Temptation (The Hunted, #1)(82)
"I've been lying to you ever since you walked me home from that party. I didn't mean to. At first I just didn't want to get in trouble. But now it's so much more. I don't want to hurt you. I don't want this to be over."
"Penny, I told you that I'm not going anywhere. Just tell me." He squeezed my hands.
I took a deep breath. "I'm not a senior."
I could see his body tense. It looked like I had slapped him across the face. He didn't look mad though, just surprised.
"I'm a sophomore. But my birthday is October 15th. I'll be 20 in just a couple weeks."
His handsome features looked strained. "You're only 19?" He pulled his hands away from mine. He was already slipping away.
"I'm practically 20."
He ran both his hands through his hair. "Oh God, I've been serving you alcohol. I could have been arrested."
"I know, I'm sorry."
"You're only 19?" His voice sounded pained. He put his hands on his cheeks and rubbed his scruff. "Penny."

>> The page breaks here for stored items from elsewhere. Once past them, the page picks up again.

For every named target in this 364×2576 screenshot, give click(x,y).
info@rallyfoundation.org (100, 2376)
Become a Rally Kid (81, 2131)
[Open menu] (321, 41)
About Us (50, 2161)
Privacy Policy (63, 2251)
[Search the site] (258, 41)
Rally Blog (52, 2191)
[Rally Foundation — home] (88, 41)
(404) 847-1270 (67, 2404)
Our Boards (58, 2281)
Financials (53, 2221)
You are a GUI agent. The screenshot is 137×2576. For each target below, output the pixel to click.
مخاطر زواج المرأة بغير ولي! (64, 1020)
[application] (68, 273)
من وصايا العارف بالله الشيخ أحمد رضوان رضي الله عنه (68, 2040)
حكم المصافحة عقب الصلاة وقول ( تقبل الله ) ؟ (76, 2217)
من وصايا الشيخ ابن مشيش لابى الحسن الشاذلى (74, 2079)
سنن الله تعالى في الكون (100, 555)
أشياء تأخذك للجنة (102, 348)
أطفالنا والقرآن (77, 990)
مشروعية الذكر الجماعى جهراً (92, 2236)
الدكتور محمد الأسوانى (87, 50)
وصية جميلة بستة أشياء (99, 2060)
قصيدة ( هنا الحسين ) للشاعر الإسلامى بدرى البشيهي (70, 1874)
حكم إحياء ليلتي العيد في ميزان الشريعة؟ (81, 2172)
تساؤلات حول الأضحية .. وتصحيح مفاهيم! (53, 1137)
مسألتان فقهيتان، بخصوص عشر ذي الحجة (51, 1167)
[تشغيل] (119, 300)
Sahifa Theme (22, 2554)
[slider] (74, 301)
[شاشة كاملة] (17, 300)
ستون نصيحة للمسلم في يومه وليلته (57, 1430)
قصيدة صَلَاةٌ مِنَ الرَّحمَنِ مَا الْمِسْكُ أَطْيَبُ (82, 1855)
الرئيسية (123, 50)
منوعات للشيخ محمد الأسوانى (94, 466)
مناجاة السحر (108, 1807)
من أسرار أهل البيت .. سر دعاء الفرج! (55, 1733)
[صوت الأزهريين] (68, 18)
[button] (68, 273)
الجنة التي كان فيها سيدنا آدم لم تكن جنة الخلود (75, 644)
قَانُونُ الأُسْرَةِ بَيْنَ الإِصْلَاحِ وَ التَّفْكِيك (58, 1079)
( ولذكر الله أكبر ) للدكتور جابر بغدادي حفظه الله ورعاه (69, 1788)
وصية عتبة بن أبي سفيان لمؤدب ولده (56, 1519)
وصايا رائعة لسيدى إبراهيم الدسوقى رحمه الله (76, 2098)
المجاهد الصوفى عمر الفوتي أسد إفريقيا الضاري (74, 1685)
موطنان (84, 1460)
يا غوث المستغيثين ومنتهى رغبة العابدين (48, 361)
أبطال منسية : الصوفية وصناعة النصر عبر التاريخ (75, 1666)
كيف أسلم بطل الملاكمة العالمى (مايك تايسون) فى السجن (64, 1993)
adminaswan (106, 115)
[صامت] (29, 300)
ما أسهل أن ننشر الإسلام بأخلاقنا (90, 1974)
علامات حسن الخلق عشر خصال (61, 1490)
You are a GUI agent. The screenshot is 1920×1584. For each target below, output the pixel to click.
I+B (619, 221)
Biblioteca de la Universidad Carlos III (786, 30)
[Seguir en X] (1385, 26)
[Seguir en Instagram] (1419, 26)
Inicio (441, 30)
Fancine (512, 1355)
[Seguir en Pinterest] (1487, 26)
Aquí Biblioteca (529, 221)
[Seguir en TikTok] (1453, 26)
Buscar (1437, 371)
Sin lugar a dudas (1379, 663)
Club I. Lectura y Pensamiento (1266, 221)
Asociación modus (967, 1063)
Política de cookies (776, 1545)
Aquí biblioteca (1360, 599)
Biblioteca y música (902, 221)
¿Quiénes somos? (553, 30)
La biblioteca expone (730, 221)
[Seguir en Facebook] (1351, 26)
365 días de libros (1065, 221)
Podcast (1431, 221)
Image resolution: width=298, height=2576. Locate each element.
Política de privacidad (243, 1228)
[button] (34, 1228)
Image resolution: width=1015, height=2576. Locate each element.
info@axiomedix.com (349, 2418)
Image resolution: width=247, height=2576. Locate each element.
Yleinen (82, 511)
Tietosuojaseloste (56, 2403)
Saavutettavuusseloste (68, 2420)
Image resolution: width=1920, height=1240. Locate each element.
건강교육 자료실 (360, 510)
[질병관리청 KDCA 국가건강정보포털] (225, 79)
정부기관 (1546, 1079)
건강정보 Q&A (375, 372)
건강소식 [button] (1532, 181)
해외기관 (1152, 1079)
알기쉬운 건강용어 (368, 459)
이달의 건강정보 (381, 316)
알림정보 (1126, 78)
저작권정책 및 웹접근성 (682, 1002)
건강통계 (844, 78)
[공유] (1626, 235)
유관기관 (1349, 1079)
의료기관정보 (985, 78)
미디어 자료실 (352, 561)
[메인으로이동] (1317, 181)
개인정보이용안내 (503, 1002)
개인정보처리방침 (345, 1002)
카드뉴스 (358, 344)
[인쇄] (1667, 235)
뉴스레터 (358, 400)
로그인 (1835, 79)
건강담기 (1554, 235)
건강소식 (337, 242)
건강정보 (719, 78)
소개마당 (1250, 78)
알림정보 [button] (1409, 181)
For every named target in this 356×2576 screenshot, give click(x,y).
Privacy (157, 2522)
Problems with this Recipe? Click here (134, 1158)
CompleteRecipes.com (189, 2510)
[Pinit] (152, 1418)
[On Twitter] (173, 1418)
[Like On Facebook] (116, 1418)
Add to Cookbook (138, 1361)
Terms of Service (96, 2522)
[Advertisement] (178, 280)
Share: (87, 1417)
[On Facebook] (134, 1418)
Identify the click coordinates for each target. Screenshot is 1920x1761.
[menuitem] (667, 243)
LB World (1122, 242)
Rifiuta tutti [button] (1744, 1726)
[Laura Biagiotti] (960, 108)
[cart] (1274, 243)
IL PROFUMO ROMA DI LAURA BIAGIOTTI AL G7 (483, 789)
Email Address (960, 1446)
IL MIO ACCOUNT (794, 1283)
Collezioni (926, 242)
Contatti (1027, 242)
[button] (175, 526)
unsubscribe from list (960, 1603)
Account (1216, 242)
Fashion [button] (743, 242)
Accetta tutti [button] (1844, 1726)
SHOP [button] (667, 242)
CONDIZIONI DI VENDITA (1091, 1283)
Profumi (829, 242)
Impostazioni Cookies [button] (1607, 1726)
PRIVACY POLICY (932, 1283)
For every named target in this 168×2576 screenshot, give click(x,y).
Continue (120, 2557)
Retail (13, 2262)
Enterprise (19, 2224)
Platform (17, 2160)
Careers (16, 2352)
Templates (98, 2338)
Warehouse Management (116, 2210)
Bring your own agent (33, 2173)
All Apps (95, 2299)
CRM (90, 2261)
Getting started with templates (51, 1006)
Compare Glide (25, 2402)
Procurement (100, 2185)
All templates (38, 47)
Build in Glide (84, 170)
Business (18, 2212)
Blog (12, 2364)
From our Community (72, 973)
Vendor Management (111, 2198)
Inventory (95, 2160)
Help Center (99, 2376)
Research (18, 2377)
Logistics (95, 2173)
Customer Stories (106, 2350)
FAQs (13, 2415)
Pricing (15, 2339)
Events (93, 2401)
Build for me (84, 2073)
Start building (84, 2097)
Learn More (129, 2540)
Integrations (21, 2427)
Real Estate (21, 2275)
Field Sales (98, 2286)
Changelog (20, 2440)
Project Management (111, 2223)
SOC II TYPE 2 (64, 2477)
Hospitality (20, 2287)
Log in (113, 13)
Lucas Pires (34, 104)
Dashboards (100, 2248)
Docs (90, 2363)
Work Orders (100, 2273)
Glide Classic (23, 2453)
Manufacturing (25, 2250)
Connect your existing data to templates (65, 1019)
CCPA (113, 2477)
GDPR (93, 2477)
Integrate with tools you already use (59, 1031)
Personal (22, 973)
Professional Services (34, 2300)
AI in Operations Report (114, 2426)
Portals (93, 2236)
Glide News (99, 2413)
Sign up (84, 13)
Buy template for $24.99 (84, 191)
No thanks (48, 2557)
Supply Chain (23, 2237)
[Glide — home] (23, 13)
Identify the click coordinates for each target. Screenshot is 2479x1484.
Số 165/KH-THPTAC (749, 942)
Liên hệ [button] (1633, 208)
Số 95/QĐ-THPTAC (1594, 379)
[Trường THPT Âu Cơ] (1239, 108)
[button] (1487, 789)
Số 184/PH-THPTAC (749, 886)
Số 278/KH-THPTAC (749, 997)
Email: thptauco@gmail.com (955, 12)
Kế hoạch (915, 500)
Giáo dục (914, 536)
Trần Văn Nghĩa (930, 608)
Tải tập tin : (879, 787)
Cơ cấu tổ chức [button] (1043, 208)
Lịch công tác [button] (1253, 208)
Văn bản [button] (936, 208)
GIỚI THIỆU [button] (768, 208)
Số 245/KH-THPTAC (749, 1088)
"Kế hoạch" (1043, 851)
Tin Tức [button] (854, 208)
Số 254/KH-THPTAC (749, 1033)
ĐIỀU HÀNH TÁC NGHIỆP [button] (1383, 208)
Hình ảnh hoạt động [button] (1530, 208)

"I know that I should have told you."
"You made me feel awful for not telling you about Isabella. And the whole time you were lying to me?"
"I know, I'm so sorry."
"I told you how hard it is for me to trust people. This is why. Because no one is trustworthy. I thought you were different."
"Professor Hunter, please. That's my only secret. You know everything about me now. You can trust me. It's still me. It's just two years difference. Two years is nothing."
"It's not the age. It's that you lied to me."
"If I had told you that first night, you could have reported me to the dean. I would have been kicked out of school."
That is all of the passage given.